Acer's Ultrabook SSDs May Become a Bit Odd

The first mSATA solid-state drive with two independent SSD subunits

  Acer Aspire S7 ultrabook
A lot can be learned by taking apart a notebook, but most of the information is already available on the official spec sheets, so people don't usually bother raising too much of a fuss about teardowns. Acer's Aspire S7 Ultrabooks is different though.

A lot can be learned by taking apart a notebook, but most of the information is already available on the official spec sheets, so people don't usually bother raising too much of a fuss about teardowns. Acer's Aspire S7 Ultrabooks is different though.

Truth be told, the ultrabook is getting mentioned only by association, more or less. The real strange thing is about the solid-state drive inside it, a solid-state drive that needn't be restricted to this particular laptop forever.

The name of the SSD is CMT-256L3M, according to The SSD Review. It isn't actually something that Acer created. Not that this is a surprise. While Acer puts together the plans for laptops and other PCs, it doesn't actually make the components themselves, nor does it manufacture them in its own facilities.

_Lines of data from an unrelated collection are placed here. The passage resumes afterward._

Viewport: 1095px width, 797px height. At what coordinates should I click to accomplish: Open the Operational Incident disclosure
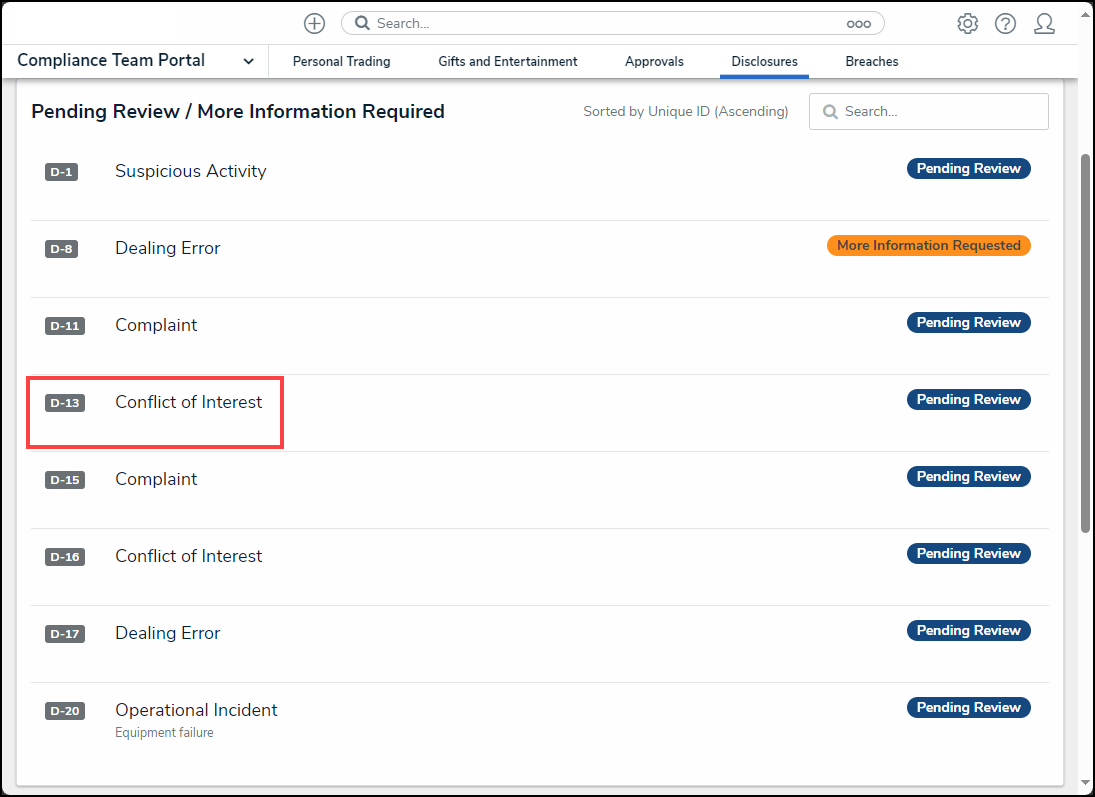(196, 710)
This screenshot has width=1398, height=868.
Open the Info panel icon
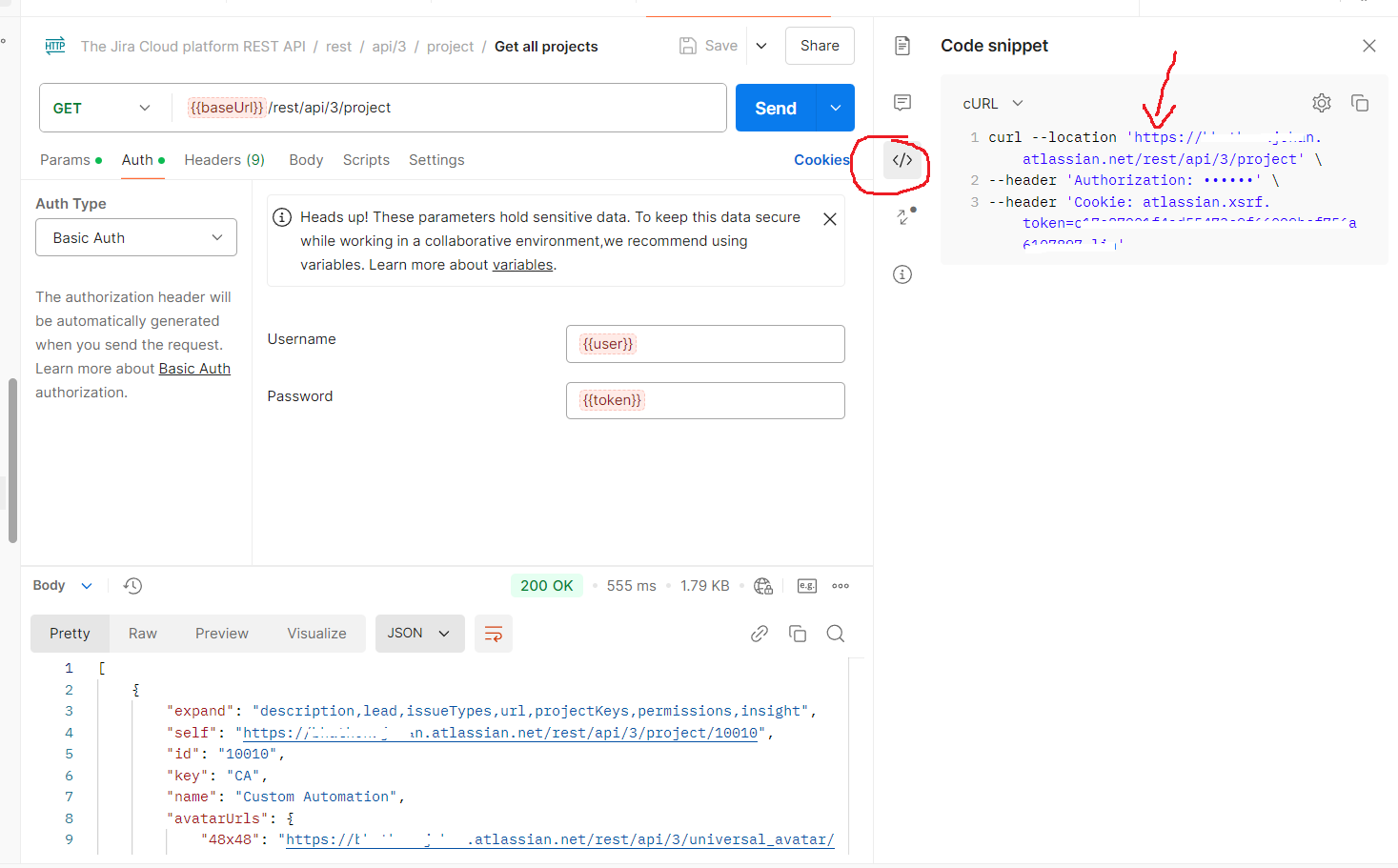click(x=902, y=273)
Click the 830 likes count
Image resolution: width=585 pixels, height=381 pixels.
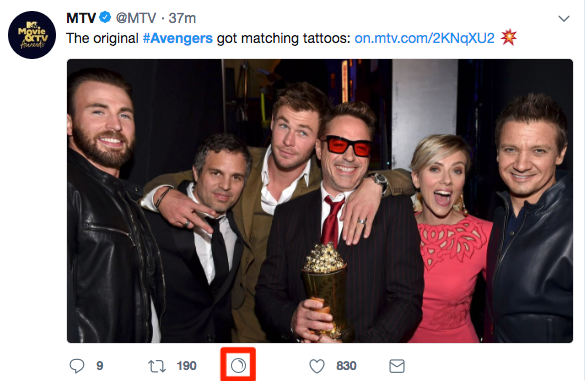[346, 366]
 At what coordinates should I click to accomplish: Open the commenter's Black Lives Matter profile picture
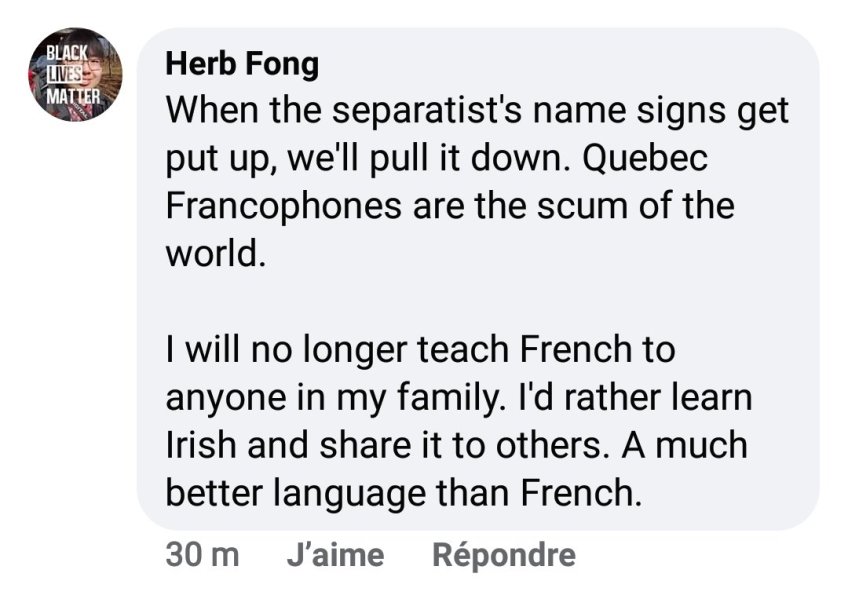pos(75,74)
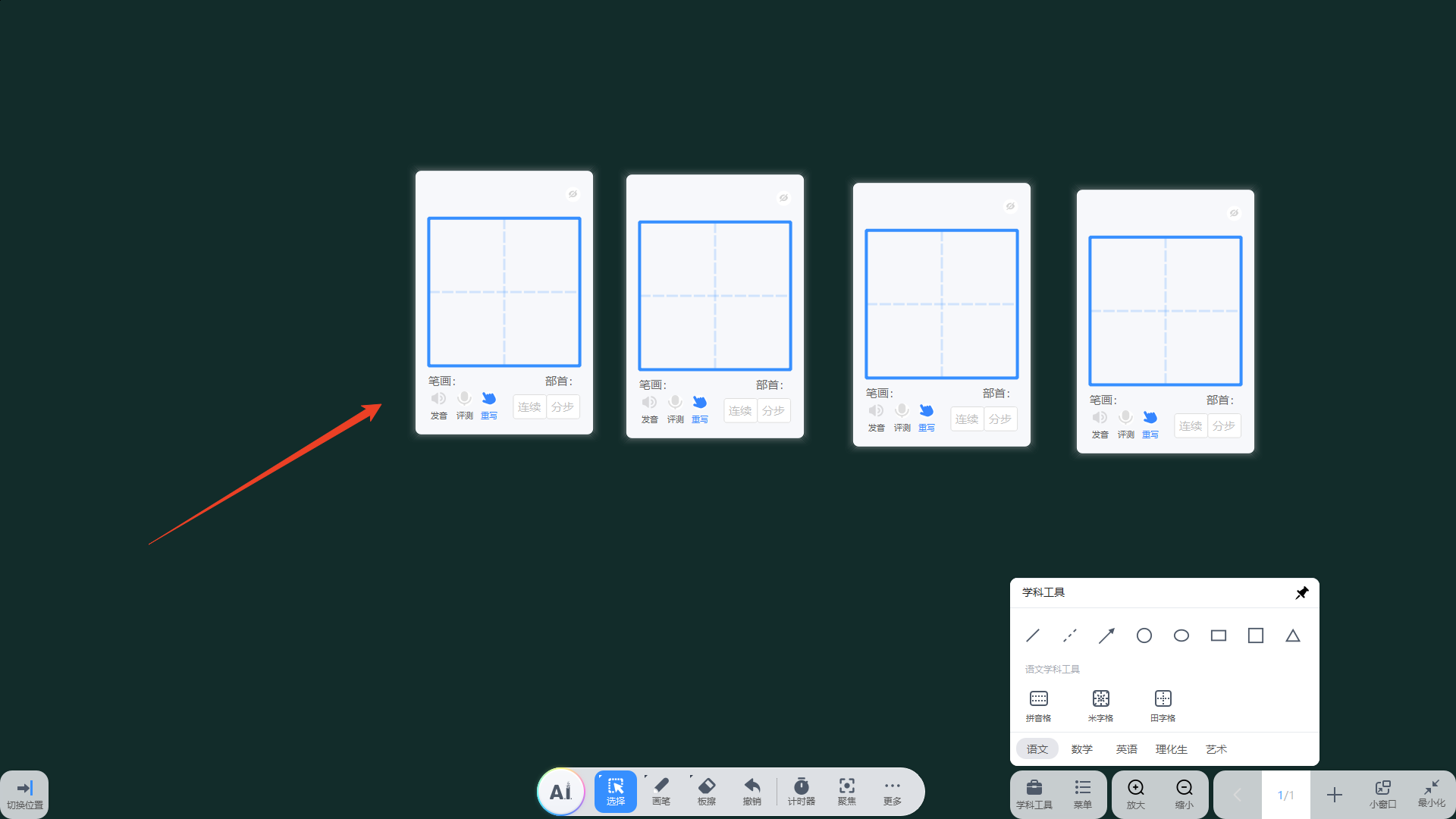
Task: Switch to the 数学 subject tab
Action: [1082, 749]
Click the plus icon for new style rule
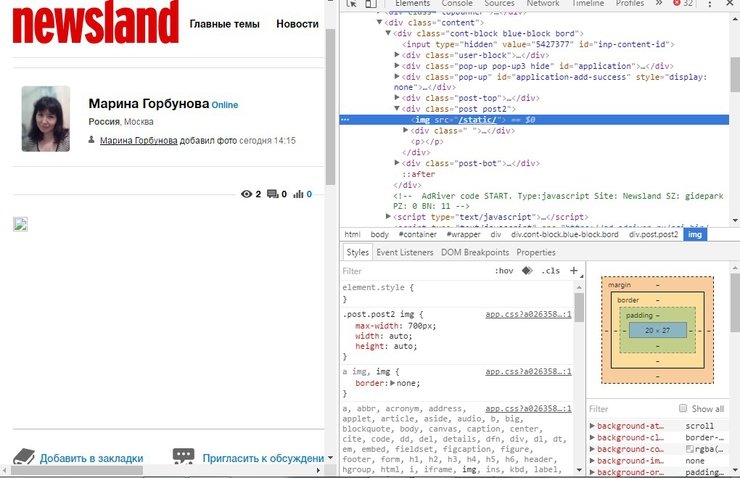 tap(573, 271)
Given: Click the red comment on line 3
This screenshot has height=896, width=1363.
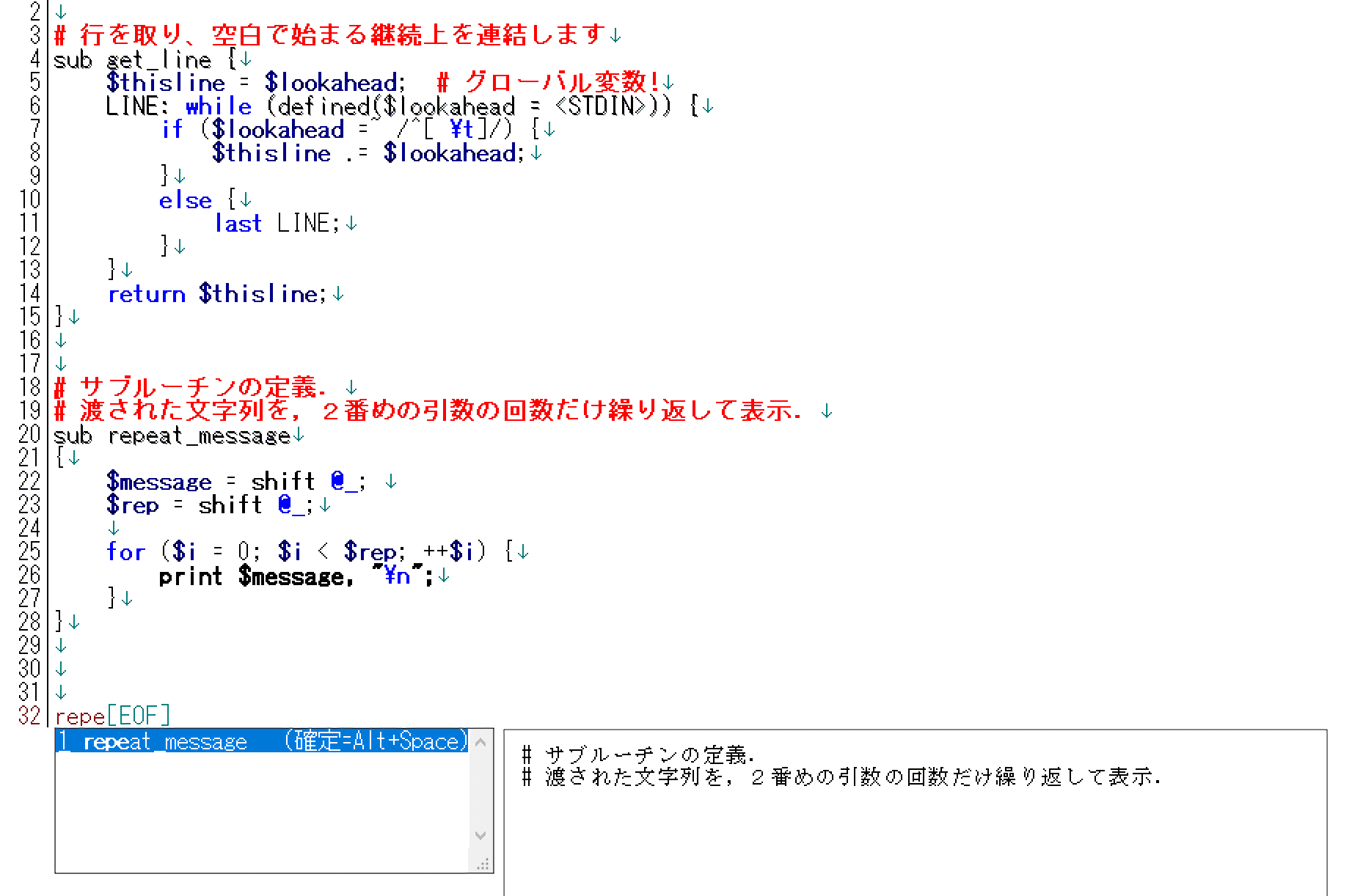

The SSD is made by Lite-On and is strange in that it is the first mSATA solid-state drive featuring two independent SSD subunits, one on each side.

That means that the mSATA interface has been modified to have two SSD ports and that the system BIOS recognizes it as two individual SSDs instead of one.

The total capacity is of 256 GB and the operation mode registers as RAID 0 in the BIOS and the operating system.

The result is a storage product with two 64 GB dual-channel 24 nm toggle NAND chips (Toshiba-made), two Marvell 88S9175 controller chips and a Nanya DRAM cache processor.

The performance of the setup is off the charts, to say the least. Where even the best mSATA and SATA 6.0 Gbps (SATA III) SSDs barely manage 550 MB/s reading and a bit slower writing (which, truth be told, is a lot), the Lite-On CMT-256L3M can achieve 877 MB/s and 672 MB/s, respectively.

All in all, it is a wonder that this information didn't turn up before today. Perhaps other notebook makers will adopt the concept as well, at some point down the line.